Remarkably, Sammath has been consistent in this approach but have not found a voice for it until now. 1999’s Strijd showed an archly elegant melodic sense and underlying violence, but switched between the two much like later Entombed varied between pounding d-beat ambient riffs and architectures derived from John Carpenter soundtracks that showcased a spatial element to the music. During the early 2000s, two transitional albums Verwoesting/Devastation and Dodengang showed the band refining its rhythmic attack. Building on that past, Sammath went for guitar technicality and a more death metal approach to riffs on Triumph in Hatred but ended up losing the tendency to create an expansive spatial feel with complementary but radically different melodies in the death metal style, which uses riff to define context and then alters context for a type of continually evolving surprise ending.
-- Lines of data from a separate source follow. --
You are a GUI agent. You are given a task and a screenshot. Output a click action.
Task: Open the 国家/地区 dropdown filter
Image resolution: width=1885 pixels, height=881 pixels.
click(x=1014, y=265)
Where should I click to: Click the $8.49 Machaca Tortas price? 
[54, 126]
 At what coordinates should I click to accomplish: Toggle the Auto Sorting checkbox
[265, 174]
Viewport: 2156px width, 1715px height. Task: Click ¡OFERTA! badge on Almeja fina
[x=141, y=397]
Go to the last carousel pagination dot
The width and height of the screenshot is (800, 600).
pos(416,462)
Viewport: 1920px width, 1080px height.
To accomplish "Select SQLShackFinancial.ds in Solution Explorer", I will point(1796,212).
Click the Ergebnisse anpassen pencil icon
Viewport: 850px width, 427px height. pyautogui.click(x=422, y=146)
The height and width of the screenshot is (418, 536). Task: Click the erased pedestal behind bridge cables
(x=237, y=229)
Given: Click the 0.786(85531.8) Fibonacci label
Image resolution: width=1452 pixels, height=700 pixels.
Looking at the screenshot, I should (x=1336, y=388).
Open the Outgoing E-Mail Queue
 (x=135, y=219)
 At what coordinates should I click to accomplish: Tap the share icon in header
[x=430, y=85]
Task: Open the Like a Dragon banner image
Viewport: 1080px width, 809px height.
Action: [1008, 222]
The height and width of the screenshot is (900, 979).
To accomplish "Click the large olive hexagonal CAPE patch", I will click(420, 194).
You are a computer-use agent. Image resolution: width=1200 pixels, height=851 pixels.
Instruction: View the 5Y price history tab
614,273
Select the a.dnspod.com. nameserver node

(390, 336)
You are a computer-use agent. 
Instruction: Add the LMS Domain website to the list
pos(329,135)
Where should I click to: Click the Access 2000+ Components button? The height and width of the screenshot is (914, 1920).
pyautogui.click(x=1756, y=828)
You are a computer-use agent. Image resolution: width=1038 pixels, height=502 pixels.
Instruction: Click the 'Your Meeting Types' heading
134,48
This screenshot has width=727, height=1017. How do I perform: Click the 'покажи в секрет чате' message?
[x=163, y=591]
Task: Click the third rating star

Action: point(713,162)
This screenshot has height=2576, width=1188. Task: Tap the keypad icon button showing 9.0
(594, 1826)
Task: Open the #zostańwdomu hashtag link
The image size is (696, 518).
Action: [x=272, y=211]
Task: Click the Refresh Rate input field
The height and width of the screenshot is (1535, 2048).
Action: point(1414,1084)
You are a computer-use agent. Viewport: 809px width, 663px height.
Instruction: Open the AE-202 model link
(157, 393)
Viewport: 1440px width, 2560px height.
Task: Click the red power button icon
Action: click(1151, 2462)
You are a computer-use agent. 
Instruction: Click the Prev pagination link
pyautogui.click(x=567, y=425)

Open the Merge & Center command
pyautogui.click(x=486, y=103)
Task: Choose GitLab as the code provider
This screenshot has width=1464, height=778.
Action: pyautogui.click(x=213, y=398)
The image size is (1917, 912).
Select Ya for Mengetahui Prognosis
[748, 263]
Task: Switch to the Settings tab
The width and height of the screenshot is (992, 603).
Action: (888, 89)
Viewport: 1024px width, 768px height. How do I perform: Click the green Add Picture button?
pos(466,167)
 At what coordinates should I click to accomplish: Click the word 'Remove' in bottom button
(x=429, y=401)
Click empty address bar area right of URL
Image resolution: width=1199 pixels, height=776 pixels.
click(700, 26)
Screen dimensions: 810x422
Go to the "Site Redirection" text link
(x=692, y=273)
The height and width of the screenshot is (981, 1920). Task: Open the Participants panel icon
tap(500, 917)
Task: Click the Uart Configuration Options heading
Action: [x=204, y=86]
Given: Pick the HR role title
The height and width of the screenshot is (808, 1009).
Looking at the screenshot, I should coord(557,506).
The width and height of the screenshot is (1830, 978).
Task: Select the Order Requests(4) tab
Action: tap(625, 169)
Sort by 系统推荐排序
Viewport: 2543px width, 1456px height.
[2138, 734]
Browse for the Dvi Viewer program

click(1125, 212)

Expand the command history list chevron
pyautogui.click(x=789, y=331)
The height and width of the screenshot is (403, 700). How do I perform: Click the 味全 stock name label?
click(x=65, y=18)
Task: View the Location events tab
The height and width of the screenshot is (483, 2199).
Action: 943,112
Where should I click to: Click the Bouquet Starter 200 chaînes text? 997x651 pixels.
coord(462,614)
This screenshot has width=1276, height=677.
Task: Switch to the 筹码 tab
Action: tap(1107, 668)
Godless Arrogance features nearly constant high-intensity rhythmic riffing and finally has a production to match which emphasizes internal harmony but projects vocals and guitars to the forefront, creating an enveloping wall of sound. Drumming is violent martial battery without the happy kickbeat tendencies of overly rock-trained drummer; percussion here is more like punk, hard-driving intensity to channel the guitars, which alternate between abrupt chromatic confrontation in the Demoncy style to gentle unfolding melodies much like were found on Strijd. Bass folds into the guitar, and vocals are the high-volume bluster that reduces distorted vocals to a sound like a whisper spoken close to a microphone in high wind. The result is incessant and unrelenting but also has an inner life of melody that gives it depth and allows it to manipulate riff context like a death metal band while evoking ambient atmosphere in the best tradition of black metal.

“Godless Arrogance” will be released February 3, 2014 on Hammerheart Records.